Indonesian court bans monopoly on water resources

Indonesian court bans monopoly on water resources
People stand in line for water in the Petamburan area of West Jakarta in this Sept. 2, 2011, file photo. Water scarcity and distribution have become major issues in Jakarta.

In a move to maintain access to clean water, the Constitutional Court has revoked a law that had allowed the private sector to monopolize water resources.

The landmark decision puts an end to the 2004 Water Resources Law, which paved the way for concessions of water resources by companies that sold packaged tap water.

While delivering the verdict on Wednesday, the panel of justices argued that the law contravened the Constitution, which stipulates the right to water as a basic right and mandates the state to control and regulate water resources.
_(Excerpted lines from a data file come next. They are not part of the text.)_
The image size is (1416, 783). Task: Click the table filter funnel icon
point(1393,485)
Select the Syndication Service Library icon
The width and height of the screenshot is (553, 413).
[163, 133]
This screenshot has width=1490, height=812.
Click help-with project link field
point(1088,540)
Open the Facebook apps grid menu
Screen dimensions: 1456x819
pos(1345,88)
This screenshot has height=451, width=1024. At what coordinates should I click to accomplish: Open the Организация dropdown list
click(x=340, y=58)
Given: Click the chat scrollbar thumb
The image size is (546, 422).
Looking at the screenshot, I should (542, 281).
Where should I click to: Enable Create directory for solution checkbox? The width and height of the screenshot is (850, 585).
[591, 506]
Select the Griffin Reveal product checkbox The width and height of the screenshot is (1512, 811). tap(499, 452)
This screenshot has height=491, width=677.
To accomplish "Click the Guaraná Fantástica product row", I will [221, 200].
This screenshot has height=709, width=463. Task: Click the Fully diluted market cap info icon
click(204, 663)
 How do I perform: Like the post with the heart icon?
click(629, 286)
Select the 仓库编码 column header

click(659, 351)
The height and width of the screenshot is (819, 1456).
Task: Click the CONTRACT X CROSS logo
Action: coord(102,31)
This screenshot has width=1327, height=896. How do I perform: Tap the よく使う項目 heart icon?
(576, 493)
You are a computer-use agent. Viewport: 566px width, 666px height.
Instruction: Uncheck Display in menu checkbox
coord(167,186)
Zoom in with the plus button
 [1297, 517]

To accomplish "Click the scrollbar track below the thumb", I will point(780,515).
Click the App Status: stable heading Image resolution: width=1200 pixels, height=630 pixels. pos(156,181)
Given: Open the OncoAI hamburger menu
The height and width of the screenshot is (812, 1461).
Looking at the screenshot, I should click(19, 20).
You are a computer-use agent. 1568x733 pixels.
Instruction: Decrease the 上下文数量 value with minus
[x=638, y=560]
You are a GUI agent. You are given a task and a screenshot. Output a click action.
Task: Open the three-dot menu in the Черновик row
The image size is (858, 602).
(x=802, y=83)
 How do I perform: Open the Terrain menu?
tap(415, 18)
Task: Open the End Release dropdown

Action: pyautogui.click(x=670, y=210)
The judges later decided that the private sector could not be granted exclusive rights to water resources, such as rivers, springs, lakes and swamps, but may apply for licenses to sell a specified amount of water that would be decided by the government and local residents.

"The private sector cannot monopolize water resources and can only sell a limited volume of water," said justice Aswanto.

The court has also banned the sale of clean water to other countries.

The verdict also reinstates the previous 1974 Water Law until a new law is deliberated.

Experts applauded the decision, saying that it had returned full control over water resources to the government. Energy and mining law expert Bisman Bakhtiar heralded the court's decision, saying that it would push the government to be stricter on water distribution companies nationwide.

"The private sector should not have full control over water resources. The commercialization of water is not prohibited but the government can now be stricter on the companies to ensure that no one company is monopolizing the water resources," he told The Jakarta Post on Thursday.

Since the government had the power to distribute water-use permits, Bisman said, it must specify the amount of water and where water distribution companies were allowed to extract water.

He added that the government must also impose strict sanctions on companies that draw water from resources they are not permitted to.

"This should not be imposed just on big companies. The government should also closely monitor the smaller companies for violations," he said.

Sudaryatmo, a member of the Indonesian Consumers Foundation (YLKI), echoed Bisman's sentiment, adding that the government should draw up an essential commodities act to prevent interference from outside forces, much like India did in 1955.

"The court's decision has made it clear that water is an essential commodity. If the government creates an essential commodities act, it can dictate which commodities it fully controls," he said.

Sudaryatmo said that in the current system, bottled-water prices followed market fluctuations. If an essential commodities act was imposed, the government would have the power to adjust price limits and penalize those selling such commodities above the set limits.

Both Bisman and Sudaryatmo said that the revocation of the law would have little impact on those who currently relied on bottled water due to a lack of clean-water resources.

"I don't think there will be a water crisis. It is unlikely that the companies will stop selling the amount of water they do now. The change would only affect how companies produce and distribute their products," Bisman said.

Edo Rakhman of the Indonesian Forum for the Environment (Walhi) said the repeal of the law should be a boon for locals living near water resources.